> **Your objective**
Please copy the material exactly, from the line containing "Locate an element" up to and including the line containing "What are the".

> **Stored data**
============

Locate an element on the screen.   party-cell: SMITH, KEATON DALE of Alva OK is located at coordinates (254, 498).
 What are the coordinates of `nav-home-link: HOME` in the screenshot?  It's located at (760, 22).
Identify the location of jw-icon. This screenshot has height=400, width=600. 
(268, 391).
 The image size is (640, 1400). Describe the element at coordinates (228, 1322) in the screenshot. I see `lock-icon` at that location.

============

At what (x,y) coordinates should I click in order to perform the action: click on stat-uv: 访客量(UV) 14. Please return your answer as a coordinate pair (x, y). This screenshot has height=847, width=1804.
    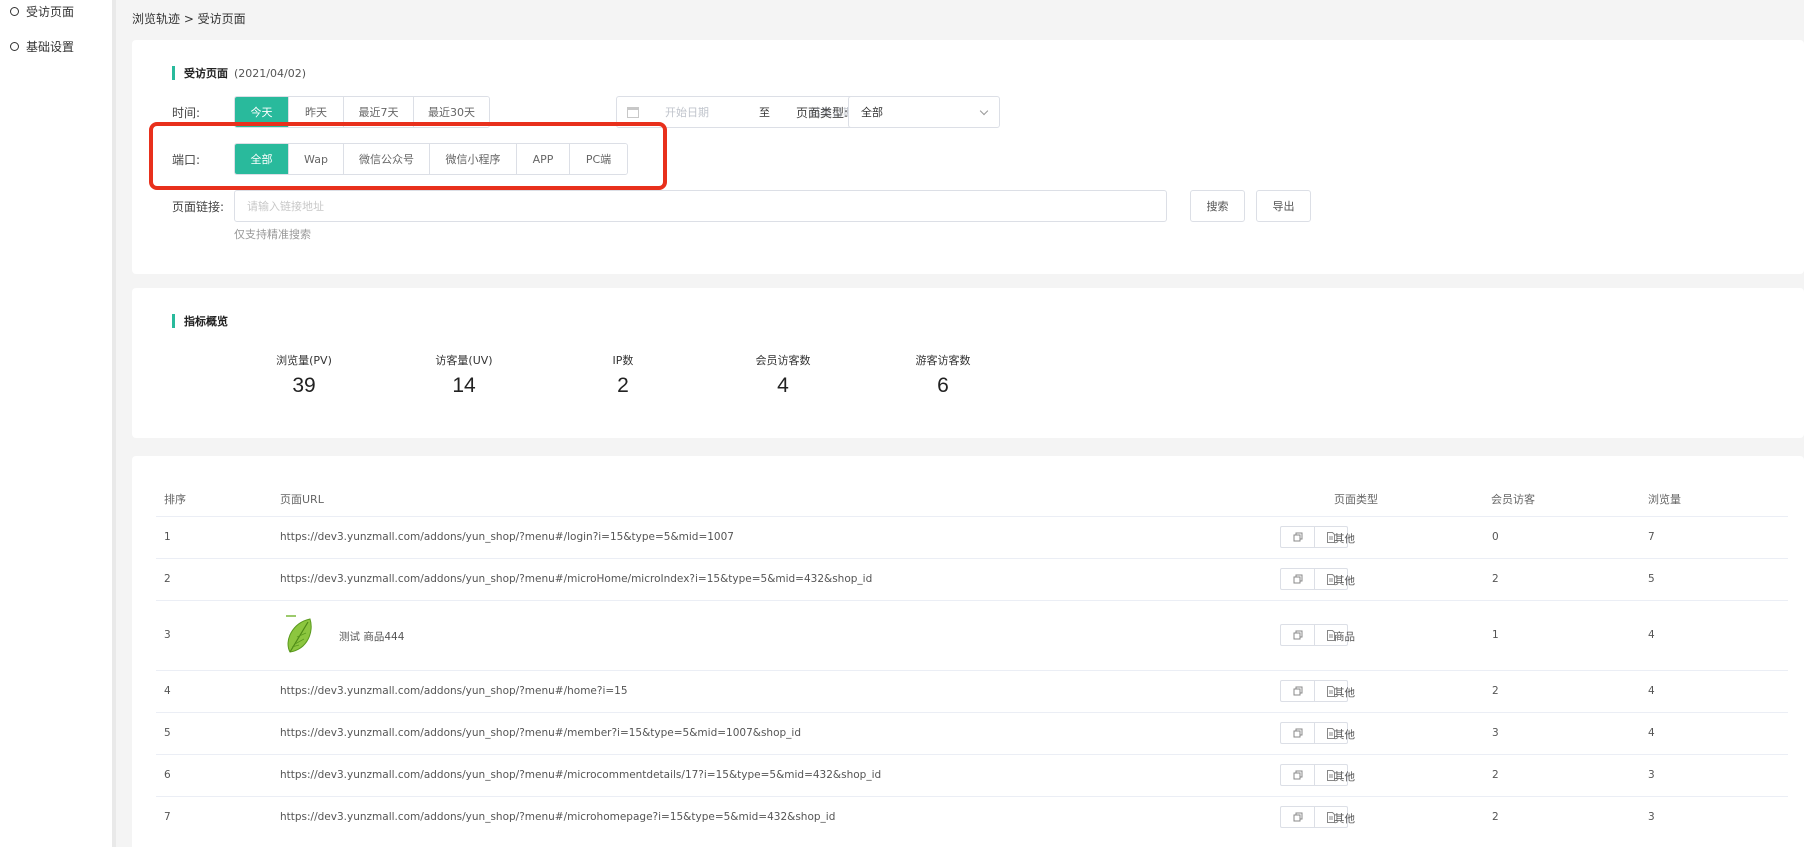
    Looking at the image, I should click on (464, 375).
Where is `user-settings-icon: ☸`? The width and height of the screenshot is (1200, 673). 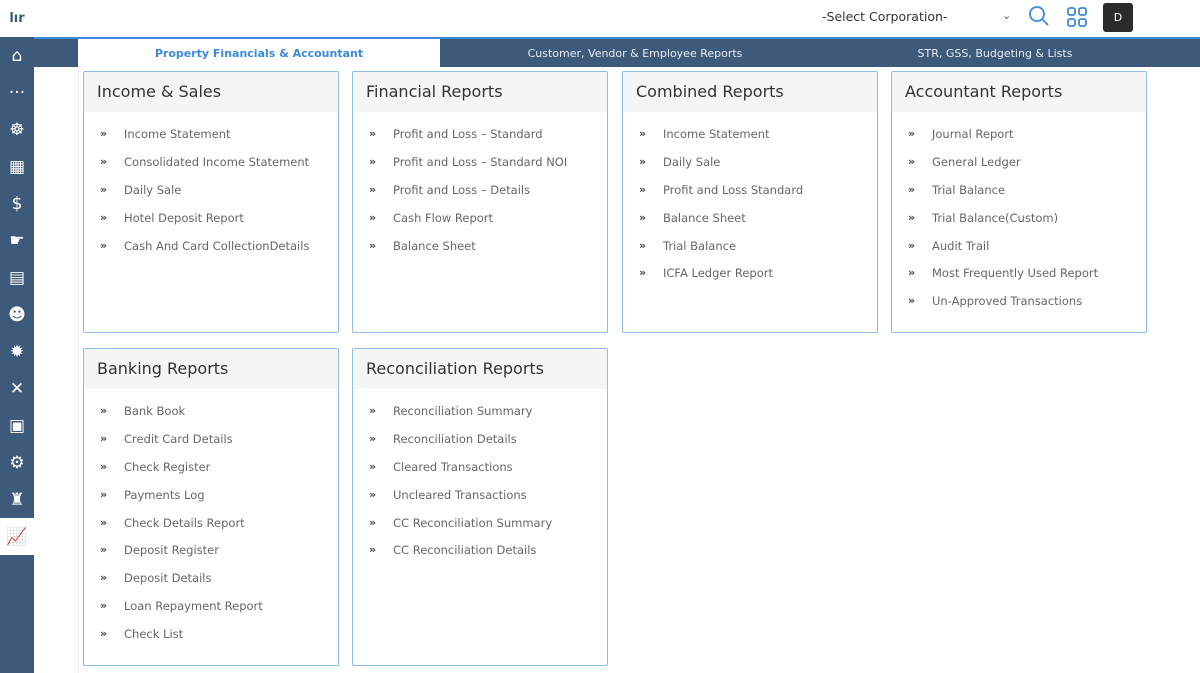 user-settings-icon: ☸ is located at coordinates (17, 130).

============

> **Exercise answer**
Locate an element on the screen.   party-cell: SMITH, KEATON DALE of Alva OK is located at coordinates (254, 498).
 What are the coordinates of `nav-home-link: HOME` in the screenshot?  It's located at (760, 22).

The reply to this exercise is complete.